When politicians debate you can expect part of the discussion to focus on making infrastructure improvements to enhance learning in the nation's educational facilities. That sort of attention, combined with rising costs of natural gas and heating oil, is reinforcing the effort federal energy officials are undertaking to reduce the disproportionate cost of energy compared to the overall cost of running today's schools.

America's K-12 schools spend more than $6 billion annually on energy, a number the U.S. Department of Energy (DOE) is attempting to cut by a fourth - $1.5 billion ? through better building design, use of more efficient buses, increased use of energy-efficient technologies and improvements in operations and maintenance.

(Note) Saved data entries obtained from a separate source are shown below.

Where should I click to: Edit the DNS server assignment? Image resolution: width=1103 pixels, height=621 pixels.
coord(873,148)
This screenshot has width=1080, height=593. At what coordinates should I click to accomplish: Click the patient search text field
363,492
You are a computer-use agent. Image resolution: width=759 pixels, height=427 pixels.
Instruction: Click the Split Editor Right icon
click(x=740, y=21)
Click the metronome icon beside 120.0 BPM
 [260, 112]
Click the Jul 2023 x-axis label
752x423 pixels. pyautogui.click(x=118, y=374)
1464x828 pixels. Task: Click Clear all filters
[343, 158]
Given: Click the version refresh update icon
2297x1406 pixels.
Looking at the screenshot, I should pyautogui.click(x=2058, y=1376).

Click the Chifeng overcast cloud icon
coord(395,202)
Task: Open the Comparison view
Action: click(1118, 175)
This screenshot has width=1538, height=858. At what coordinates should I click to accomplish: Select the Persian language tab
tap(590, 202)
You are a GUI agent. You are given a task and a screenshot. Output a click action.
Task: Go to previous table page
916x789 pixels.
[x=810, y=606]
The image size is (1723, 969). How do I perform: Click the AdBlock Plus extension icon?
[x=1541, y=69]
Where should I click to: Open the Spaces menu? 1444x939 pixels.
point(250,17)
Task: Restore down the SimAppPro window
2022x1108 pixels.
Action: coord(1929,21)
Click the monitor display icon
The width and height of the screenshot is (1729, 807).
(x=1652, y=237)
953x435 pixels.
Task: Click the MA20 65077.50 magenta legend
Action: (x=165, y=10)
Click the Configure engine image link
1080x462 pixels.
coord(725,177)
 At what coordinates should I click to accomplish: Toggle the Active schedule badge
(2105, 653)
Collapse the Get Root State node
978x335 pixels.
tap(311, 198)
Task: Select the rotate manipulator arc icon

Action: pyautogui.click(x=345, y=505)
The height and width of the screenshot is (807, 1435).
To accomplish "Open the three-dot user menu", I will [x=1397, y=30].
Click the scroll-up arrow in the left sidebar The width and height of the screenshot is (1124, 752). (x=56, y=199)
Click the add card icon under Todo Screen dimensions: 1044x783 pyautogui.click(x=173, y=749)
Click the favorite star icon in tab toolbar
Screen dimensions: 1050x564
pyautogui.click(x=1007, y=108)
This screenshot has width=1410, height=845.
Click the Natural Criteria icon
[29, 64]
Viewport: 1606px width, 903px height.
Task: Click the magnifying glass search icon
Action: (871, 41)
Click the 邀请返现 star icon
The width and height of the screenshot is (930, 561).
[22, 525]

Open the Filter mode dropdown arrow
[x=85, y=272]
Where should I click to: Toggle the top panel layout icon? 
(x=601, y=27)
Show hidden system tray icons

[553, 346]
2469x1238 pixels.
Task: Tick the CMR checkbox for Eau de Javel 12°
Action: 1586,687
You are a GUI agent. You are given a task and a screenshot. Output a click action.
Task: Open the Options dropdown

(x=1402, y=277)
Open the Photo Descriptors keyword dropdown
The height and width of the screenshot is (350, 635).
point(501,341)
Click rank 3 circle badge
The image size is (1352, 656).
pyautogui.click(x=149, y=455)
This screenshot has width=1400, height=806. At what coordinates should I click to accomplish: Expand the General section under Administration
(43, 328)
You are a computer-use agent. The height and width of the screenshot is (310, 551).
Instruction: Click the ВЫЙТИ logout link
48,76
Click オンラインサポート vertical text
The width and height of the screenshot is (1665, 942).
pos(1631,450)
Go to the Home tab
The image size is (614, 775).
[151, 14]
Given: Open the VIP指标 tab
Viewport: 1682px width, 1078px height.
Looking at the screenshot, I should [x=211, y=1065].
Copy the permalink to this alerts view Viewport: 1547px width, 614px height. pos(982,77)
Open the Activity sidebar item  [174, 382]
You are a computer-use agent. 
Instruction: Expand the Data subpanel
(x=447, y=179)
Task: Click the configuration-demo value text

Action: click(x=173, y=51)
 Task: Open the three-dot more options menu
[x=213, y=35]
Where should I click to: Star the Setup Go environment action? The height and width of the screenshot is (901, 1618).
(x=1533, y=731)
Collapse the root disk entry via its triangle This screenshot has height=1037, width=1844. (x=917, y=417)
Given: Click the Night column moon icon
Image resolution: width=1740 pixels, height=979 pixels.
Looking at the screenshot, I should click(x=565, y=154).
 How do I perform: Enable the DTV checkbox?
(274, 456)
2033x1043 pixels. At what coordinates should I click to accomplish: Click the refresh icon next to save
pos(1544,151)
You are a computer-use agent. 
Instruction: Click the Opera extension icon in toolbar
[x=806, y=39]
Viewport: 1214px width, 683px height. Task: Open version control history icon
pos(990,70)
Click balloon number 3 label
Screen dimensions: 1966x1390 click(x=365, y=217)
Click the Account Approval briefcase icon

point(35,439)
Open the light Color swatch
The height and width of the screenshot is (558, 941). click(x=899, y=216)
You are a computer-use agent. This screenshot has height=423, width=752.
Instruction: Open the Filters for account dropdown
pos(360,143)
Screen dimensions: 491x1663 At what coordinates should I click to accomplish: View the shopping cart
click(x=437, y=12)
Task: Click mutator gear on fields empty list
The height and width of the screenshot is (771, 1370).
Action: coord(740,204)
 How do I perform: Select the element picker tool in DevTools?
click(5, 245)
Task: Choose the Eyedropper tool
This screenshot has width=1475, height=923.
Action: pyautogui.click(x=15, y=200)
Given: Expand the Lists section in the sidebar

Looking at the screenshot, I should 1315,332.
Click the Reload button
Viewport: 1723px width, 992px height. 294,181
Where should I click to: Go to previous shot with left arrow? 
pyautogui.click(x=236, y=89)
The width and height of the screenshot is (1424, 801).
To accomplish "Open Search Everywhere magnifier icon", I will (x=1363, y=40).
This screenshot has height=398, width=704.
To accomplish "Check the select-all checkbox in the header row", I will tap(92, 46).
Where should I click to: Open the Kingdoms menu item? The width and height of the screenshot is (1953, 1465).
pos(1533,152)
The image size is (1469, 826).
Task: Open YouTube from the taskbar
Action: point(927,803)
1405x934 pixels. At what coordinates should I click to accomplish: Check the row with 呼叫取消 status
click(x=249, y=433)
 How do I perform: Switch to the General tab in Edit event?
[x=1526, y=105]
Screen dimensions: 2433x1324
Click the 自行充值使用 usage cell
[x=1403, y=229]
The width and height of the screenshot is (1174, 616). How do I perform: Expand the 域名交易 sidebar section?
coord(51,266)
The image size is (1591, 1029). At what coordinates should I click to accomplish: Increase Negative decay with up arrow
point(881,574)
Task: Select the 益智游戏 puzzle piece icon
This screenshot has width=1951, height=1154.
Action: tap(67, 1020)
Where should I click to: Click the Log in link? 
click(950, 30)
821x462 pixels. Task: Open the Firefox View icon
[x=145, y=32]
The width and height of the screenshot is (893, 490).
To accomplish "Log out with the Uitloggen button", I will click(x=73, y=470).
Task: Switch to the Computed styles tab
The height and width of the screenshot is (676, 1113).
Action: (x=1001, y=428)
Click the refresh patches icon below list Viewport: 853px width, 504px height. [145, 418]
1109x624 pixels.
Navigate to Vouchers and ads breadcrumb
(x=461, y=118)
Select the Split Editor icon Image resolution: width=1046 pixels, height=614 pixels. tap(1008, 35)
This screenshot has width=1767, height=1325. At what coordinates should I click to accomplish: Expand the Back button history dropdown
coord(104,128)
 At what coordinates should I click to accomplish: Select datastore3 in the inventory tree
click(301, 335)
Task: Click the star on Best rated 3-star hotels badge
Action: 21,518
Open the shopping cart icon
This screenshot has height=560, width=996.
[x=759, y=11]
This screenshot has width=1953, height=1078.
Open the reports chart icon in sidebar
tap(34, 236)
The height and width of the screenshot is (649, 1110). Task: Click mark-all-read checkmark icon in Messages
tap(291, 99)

Through EnergySmart Schools, a campaign of DOE's Rebuild America program, the department is partnering with private businesses to lower the demand schools place on the nation's energy resources without skipping a beat in the ongoing movement to improve the learning and teaching environment for students and staff.

Unlike other efforts to improve facilities, EnergySmart Schools does not operate on the assumption that school administrators want to conserve energy or reduce energy use simply to improve energy efficiency. Officials and supporters of the program know they will have to convince school boards and administrators that there is a relationship between improving the learning and teaching environment and energy efficiency while providing the best lighting, ventilation and noise control possible.

Additionally, program officials are trying to drive the point home to school decision makers that an energy-efficient environment frees up money to purchase additional educational materials and computers, hire additional teachers and pay for needed maintenance, repair or capital improvements to the facilities.